Date published: 5/19/2013

Perhaps democracy isn't right for all countries

Let's say there is an honest Jordanian king ruling with good intentions to help his people, why should it change in the name of democracy? At least at this moment, democracy is not the answer for Jordan.

After Arab Spring, there was huge hype for democracy in the Middle East. The countries that were part of the Arab Spring needed to make that push from their oppressive and corrupt rulers. Democracy is not a "one size fits all" governing system. True, it is a way to help ideas and reforms to happen; however, it is not the answer to everything, anywhere, or anytime.

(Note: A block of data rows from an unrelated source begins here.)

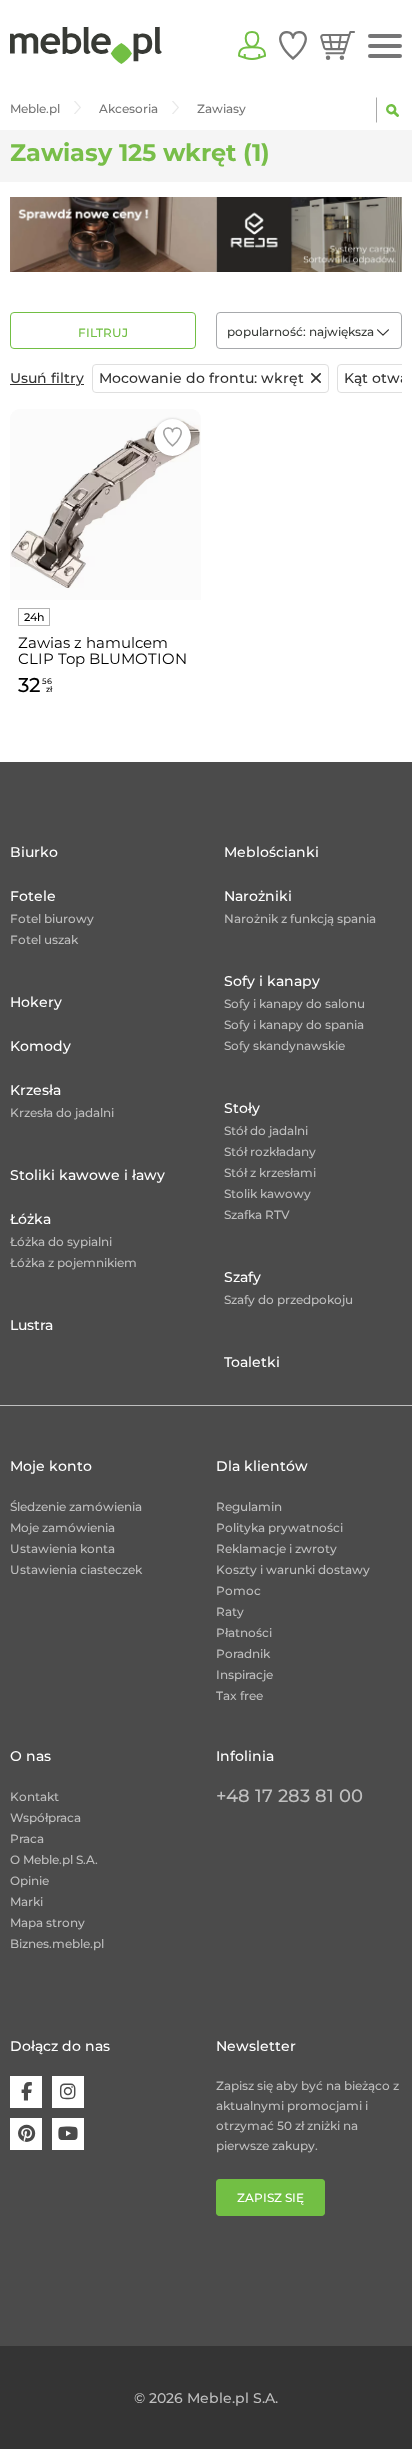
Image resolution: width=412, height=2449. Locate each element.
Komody (40, 1046)
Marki (26, 1901)
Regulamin (249, 1506)
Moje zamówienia (62, 1527)
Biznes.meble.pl (57, 1943)
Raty (230, 1611)
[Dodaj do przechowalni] (172, 437)
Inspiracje (244, 1674)
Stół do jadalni (266, 1130)
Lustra (31, 1325)
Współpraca (45, 1817)
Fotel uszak (44, 939)
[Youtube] (68, 2134)
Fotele (33, 896)
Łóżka (30, 1219)
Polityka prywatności (279, 1527)
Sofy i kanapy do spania (294, 1024)
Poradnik (243, 1653)
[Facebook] (26, 2092)
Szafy (242, 1277)
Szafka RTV (257, 1214)
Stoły (242, 1108)
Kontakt (34, 1796)
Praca (27, 1838)
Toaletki (252, 1362)
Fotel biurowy (52, 918)
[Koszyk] (337, 45)
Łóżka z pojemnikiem (73, 1262)
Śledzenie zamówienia (76, 1506)
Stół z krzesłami (270, 1172)
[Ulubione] (293, 45)
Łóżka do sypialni (61, 1241)
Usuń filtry (47, 378)
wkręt (201, 378)
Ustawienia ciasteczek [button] (76, 1569)
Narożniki (258, 896)
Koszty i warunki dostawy (293, 1569)
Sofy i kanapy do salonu (294, 1003)
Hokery (36, 1002)
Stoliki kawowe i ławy (87, 1175)
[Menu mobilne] (385, 46)
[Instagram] (68, 2092)
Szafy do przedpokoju (288, 1299)
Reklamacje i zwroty (276, 1548)
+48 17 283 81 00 (289, 1796)
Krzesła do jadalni (62, 1112)
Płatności (244, 1632)
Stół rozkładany (270, 1151)
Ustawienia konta (62, 1548)
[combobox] (309, 330)
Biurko (34, 852)
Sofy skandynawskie (284, 1045)
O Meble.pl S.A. (54, 1859)
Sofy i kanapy (272, 981)
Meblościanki (271, 852)
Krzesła (35, 1090)
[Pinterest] (26, 2134)
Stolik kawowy (267, 1193)
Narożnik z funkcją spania (300, 918)
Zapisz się (270, 2197)
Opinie (29, 1880)
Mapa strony (47, 1922)
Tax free (239, 1695)
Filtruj (103, 332)
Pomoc (238, 1590)
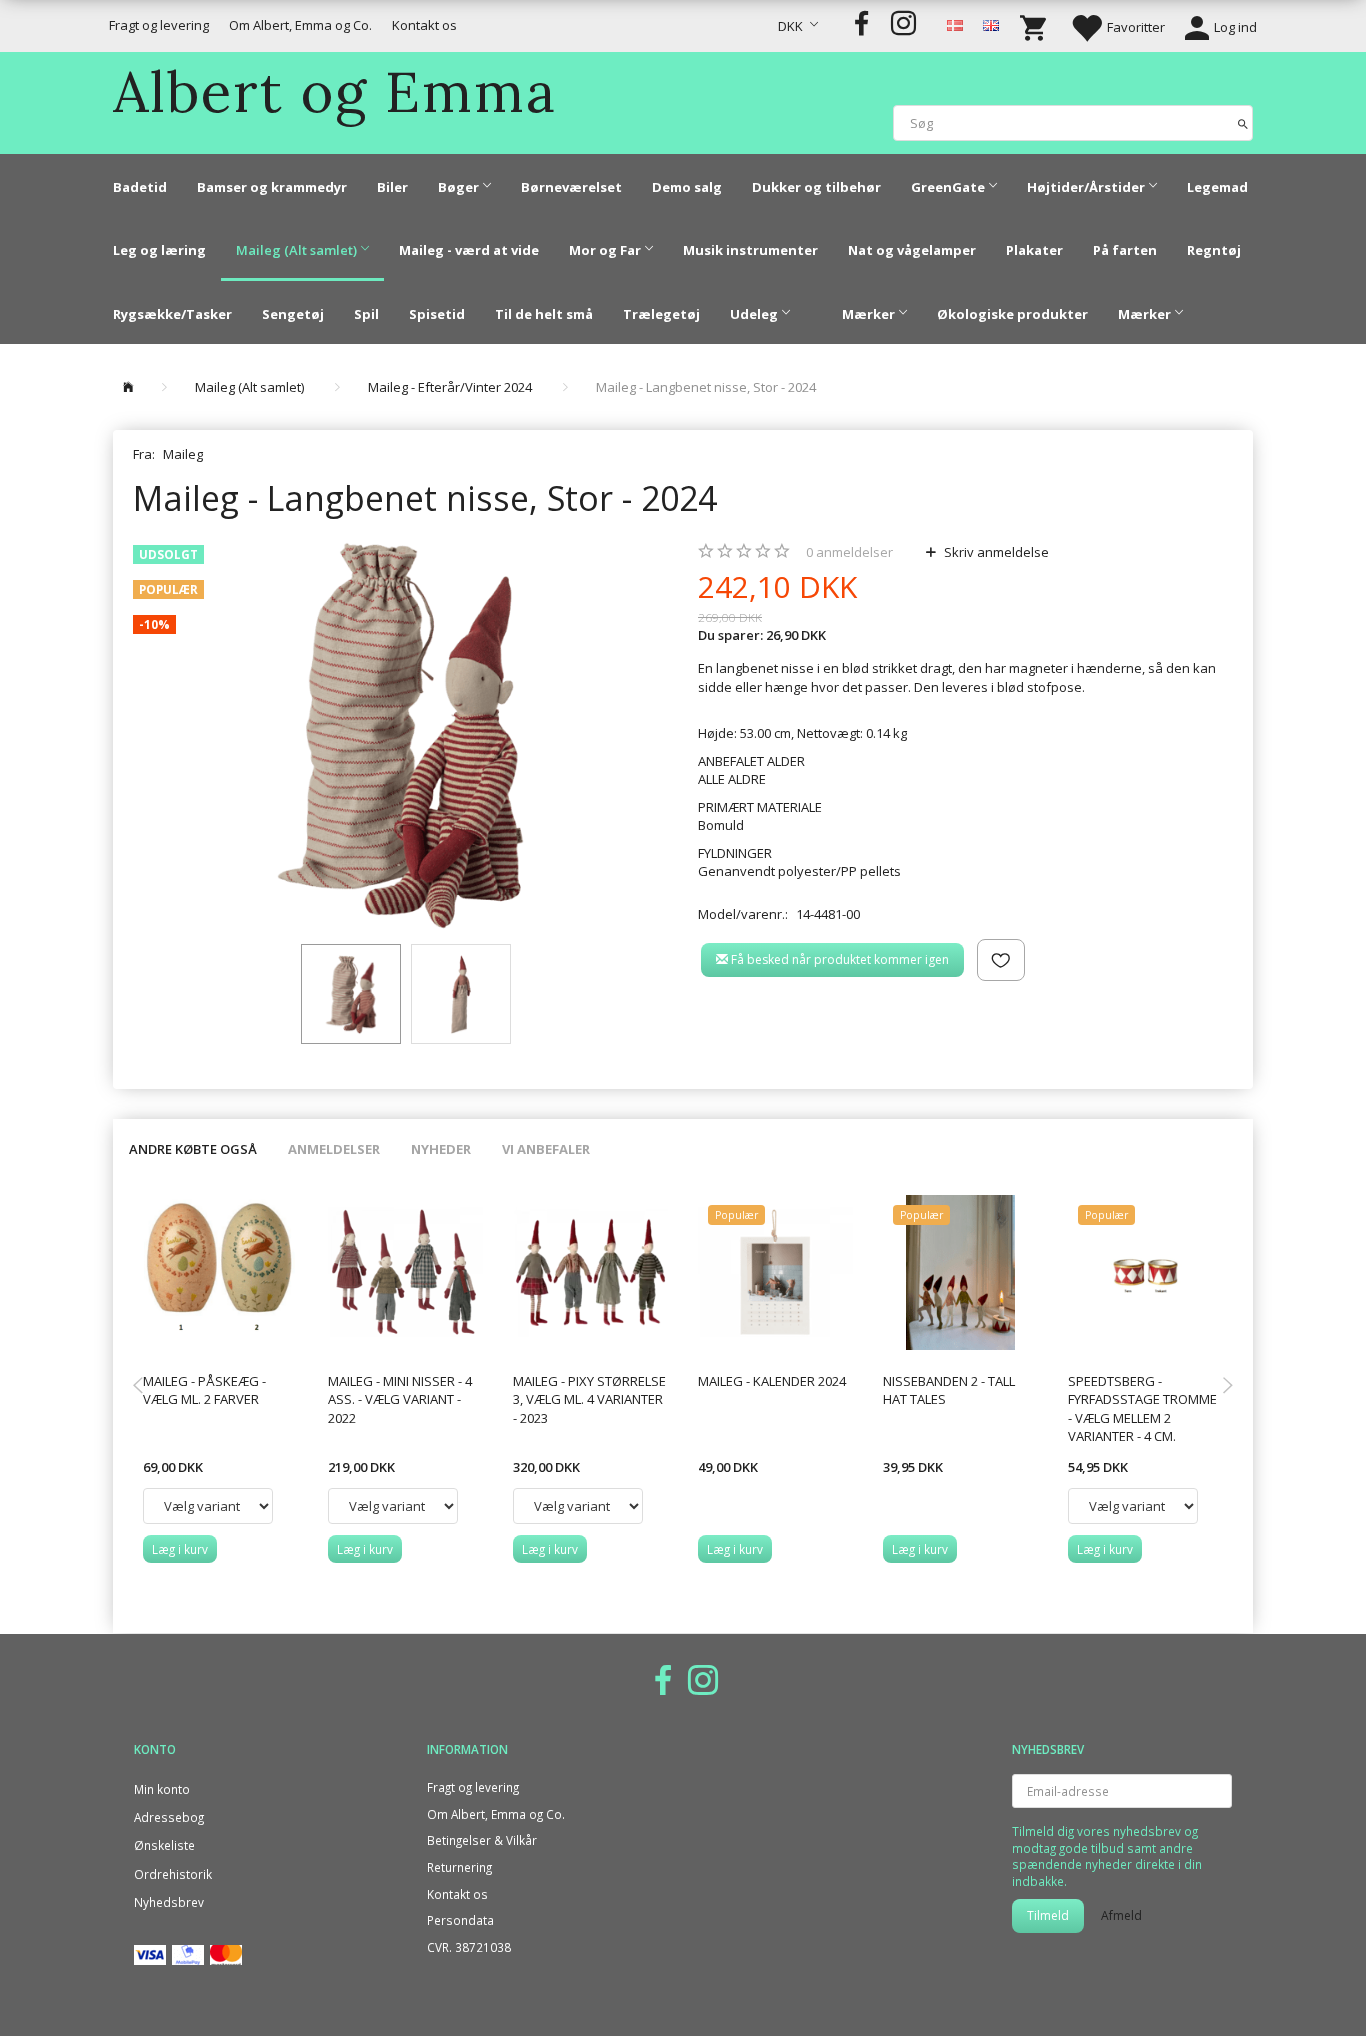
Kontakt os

The Cold War showed that sometimes democracy does not work in all situations. The United States is the leader of the democratic world, and it will be for time to come. However, its location has significant impact on why it is democratic. Unlike the U.S., Jordan is neighbored by violent Syria, a warring Israel, an uncertain Egypt, and troubled by the politically charged Palestinian refugee situation. These are huge security concerns. This translates to a slow, uphill battle for democracy that King Abdullah II wants for his country.

Jordan's tumultuous neighbors are why Jordan should not make a push for democracy. In the future Jordan could well become a democratically elected government similar to U.S. or even change its monarchy to a showpiece, much like Spain. However, now is time for King Abdullah II to utilize his absolute power to take Jordan where he envisions without democratic pressures.